NOTÍCIAS
27/01/2014 14:07 -02 | Atualizado 26/01/2017 20:50 -02

Copa 2014: custo dos estádios é maior que o triplo do previsto

FABRICE COFFRINI via Getty Images
President of football's world governing body FIFA, Sepp Blatter (R) poses with Brazilian President Dilma Rousseff while shaking hands on January 23, 2013 at the FIFA heaquarters in Zurich, after their meeting for updates on the preparations for the 2014 FIFA World Cup in Brazil, taking place from June 12 to July 13. AFP PHOTO / FABRICE COFFRINI (Photo credit should read FABRICE COFFRINI/AFP/Getty Images)

O custo dos estádios para a Copa de 2014 já supera em mais de três vezes o valor informado pela CBF à Fifa quando o Brasil apresentou seu projeto para sediar o Mundial. Cópia do primeiro levantamento técnico da Fifa, fechado em 30 de outubro de 2007, informava que as arenas custariam 1,1 bilhão de dólares, cerca de 2,6 bilhões de reais. A última estimativa oficial, porém, confirma que o valor chegará a 8,9 bilhões de reais.

O informe foi produzido e assinado por Hugo Salcedo, que coordenou a primeira inspeção no Brasil entre agosto e setembro de 2007. Na época, a Fifa considerou que o orçamento havia sido "bem preparado" e que "não havia dúvidas" sobre o compromisso do Brasil de atender às exigências. Curiosamente, a Fifa esteve em apenas cinco das dezoito cidades que naquele momento brigavam para receber a Copa.
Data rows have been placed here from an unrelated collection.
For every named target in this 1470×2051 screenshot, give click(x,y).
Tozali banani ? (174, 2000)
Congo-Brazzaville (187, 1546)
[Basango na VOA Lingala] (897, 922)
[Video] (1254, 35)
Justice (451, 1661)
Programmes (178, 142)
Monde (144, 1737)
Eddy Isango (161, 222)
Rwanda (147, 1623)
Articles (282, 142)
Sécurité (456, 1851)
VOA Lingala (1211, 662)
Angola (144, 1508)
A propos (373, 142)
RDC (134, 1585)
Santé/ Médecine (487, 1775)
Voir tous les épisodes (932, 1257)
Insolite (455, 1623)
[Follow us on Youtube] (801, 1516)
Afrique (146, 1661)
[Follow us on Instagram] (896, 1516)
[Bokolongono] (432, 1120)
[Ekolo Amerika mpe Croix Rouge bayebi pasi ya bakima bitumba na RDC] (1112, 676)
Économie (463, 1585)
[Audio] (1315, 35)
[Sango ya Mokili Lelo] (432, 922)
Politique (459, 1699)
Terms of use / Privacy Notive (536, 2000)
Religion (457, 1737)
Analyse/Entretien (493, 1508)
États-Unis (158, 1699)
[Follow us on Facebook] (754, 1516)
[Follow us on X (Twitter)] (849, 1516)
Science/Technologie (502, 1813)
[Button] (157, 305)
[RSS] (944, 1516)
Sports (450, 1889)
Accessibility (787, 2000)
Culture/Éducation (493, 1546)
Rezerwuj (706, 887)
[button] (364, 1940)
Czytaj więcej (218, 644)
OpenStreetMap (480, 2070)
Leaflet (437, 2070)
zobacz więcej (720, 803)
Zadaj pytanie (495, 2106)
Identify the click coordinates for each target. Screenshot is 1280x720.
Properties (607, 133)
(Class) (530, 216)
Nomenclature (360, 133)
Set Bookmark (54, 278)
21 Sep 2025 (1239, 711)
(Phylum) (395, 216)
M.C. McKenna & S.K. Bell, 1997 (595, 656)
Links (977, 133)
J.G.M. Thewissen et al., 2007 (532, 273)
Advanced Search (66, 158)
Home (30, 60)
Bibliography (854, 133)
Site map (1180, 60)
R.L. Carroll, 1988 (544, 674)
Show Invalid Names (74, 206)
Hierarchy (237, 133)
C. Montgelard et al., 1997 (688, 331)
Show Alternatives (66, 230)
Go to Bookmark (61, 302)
Das escolhidas, não foram visitadas Fortaleza, Recife, Salvador, Natal, Curitiba, Cuiabá e Manaus.

A Fifa não disfarçava que o trabalho de reforma e construção dos estádios seria um desafio. "Os padrões e exigências da Fifa vão superar em muito qualquer outro evento realizado na história do Brasil em termos de magnitude e complexidade. Nenhum dos estádios no Brasil estaria em condições de receber um jogo da Copa nos atuais estados", dizia o comunicado de 2007. "A Fifa deve prestar uma especial atenção nos projetos."

Aeroportos

O relatório elaborado antes de o Brasil ganhar o direito de sediar a Copa é, hoje, verdadeira coleção de promessas quebradas e avaliações duvidosas. "A infraestrutura de transporte aéreo e urbano poderia atender de forma confortável as demandas da Copa". O transporte urbano também seria suficiente e a Fifa garantia que um "serviço de trem de alta velocidade vai ligar Rio e São Paulo". Considerava a infraestrutura hoteleira suficiente e, ao avaliar o sistema de saúde, fez elogios aos hospitais, apontados como "referência internacional".